**WORK INSTRUCTIONS:**
1. Please copy the court opinion from "Rehearing Denied July" to "Tex., for appellee.".
2. According to the court opinion, why is the only issue on appeal whether the overtaken vessel was at fault? Answer in one to three sentences.
3. Write the next part of the court opinion, following on from its final sentence.

**PASSAGE PROVIDED:**
292 F2d 91 Ellis Towing Transportation Co v. Socony Mobil Oil Company

292 F.2d 91


No. 18705.

United States Court of Appeals Fifth Circuit.

June 23, 1961.

Rehearing Denied July 19, 1961.

George W. Brown, Jr., Beaumont, Tex., for appellant, Brown & Fulbright, Beaumont, Tex., of counsel.

Samuel C. Lipscomb, Beaumont, Tex., for appellee.

Before CAMERON, BROWN and WISDOM, Circuit Judges.

JOHN R. BROWN, Circuit Judge.


The overtaken vessel is appealing from a decree holding her guilty of mutual fault with the overtaking ship. The overtaking vessel, perhaps still unconvinced and undoubtedly unhappy, nonetheless acquiesced and no longer challenges the finding of fault against her. The sole controversy, then, is whether the overtaken vessel was guilty of any fault proximately causing the sinking. We conclude that the District Court erred and reverse. But in doing so, we do not credit that which the Judge discarded or reject that which he accepted. Disdaining any claim that we may, or should, retry the variables and nuances of this extended evidence, we give full range to the clearly erroneous concept formally promulgated under F.R.Civ.P. 52(a), 28 U. S.C.A. which, like some marine life, is now incrusted on the admiralty. McAllister v. United States, 1954, 348 U.S. 19, at pages 20-21, 75 S.Ct. 6, at pages 7-8, 99 L.Ed. 20, 1954 A.M.C. 1999; Bisso v. Waterways Transportation Co., 5 Cir., 1956, 235 F.2d 741, at page 743, 1956 A.M.C. 1760; Societa Anonima Navigazione Alta Italia v. Oil Transport Co., 5 Cir., 1956, 232 F.2d 422, at pages 423-424, 1956 A.M.C. 1073.

**DATA EXCERPTS:**
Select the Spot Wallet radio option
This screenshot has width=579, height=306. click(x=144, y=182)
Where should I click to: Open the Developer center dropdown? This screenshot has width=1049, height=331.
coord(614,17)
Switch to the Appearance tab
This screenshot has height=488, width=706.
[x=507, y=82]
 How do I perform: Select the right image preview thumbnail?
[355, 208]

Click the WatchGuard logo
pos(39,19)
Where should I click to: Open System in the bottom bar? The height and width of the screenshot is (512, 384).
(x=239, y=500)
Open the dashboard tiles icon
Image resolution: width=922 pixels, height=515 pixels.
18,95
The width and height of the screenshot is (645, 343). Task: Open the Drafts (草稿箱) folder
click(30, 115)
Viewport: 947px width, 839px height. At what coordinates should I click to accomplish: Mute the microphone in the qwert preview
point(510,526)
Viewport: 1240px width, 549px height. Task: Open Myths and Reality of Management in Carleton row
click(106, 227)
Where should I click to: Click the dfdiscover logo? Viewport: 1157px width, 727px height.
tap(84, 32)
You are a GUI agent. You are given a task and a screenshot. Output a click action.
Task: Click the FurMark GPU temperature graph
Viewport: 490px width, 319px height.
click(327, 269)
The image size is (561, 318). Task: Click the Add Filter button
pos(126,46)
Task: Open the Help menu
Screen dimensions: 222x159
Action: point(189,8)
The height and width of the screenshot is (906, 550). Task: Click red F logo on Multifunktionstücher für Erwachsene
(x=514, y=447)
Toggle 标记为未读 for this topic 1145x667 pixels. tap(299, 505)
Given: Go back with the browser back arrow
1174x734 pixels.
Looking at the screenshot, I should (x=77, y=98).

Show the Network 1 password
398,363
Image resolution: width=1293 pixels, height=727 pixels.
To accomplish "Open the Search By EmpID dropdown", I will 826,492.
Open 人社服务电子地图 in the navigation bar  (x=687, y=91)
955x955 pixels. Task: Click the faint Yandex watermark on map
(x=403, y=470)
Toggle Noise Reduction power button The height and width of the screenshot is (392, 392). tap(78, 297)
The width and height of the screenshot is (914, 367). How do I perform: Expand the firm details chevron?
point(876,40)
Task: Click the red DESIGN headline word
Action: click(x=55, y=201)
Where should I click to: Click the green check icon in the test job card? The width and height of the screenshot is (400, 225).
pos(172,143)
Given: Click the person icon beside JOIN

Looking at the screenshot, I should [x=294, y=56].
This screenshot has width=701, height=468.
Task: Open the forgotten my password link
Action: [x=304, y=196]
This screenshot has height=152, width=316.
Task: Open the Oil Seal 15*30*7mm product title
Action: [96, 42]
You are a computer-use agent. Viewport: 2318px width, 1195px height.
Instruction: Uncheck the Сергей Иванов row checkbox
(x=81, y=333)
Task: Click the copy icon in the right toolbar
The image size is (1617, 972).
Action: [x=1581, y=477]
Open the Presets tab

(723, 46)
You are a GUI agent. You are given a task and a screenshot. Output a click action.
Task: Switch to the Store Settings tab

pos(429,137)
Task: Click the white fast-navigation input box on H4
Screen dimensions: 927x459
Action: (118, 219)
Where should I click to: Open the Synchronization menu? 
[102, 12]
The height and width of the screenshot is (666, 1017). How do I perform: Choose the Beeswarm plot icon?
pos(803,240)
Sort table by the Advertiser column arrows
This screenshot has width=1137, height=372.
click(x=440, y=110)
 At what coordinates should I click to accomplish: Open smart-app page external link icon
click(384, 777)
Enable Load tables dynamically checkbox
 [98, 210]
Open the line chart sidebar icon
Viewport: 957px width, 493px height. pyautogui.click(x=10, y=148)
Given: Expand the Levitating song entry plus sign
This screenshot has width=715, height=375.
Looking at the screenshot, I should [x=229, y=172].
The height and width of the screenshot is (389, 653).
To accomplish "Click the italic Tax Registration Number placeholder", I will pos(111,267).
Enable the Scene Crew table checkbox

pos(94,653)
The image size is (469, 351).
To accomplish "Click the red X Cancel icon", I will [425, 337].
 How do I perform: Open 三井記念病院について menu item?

**THE RESPONSES:**
1.
Rehearing Denied July 19, 1961.

George W. Brown, Jr., Beaumont, Tex., for appellant, Brown & Fulbright, Beaumont, Tex., of counsel.

Samuel C. Lipscomb, Beaumont, Tex., for appellee.

2. The overtaking vessel accepted the District Court's decree and no longer challenges the finding of fault against her. That leaves only the overtaken vessel's appeal, which asks whether she committed any fault that proximately caused the sinking.

3.
This simplifies greatly the brief review of the facts. The overtaken vessel is the Tug Lu Ann, a small 300-H.P. tug 45 feet long, 14 feet abeam of shallow draft and a one-foot freeboard aft. On the occasion of the sinking, she was towing on a 65-foot bridle and tow line three barges in tandem. The barges were light and riding high out of the water. The barges varied in width from 35 feet for the lead barge down to 28 feet. The lead barge was a chemical carrier with tanks on her deck. The tow had an overall length of about 650 feet. With the barges light, and the tug small and low in the water, it was impossible for the man at the wheel of the tug to see the tail end or alongside the tow. As occasion required, the tug would swing out slightly to her port or starboard to afford a view of the after end of the tow.


While the tow was westbound in the Sabine-Neches Waterway about 2:50 a.m. on November 16, the SS Saconnet was also westbound at a speed which would overtake the tow. The Saconnet is a T-3 tanker 501 feet in length. She was heavily laden with a draft of nearly 30 feet. The night was dark, cold, and there was a light drizzle. Visibility, however, seemed to be good. The Tanker had no difficulty in making out the lights of the Lu Ann which indicated that it was a tug pulling a tow. A brisk north wind of approximately 20 mph was blowing. It was known, therefore, that the wind would push the light barges toward the south bank so that the Saconnet would have to overtake the tow on the starboard side. About five minutes before the sinking the Saconnet blew a one-blast signal. She was then approximately three to four ship lengths from the stern of the tail barge. The channel in this area is quite wide, but to avoid some anticipated shoaling on the starboard (north) side, the Saconnet held to the middle or just to the left of the center of the deep water channel.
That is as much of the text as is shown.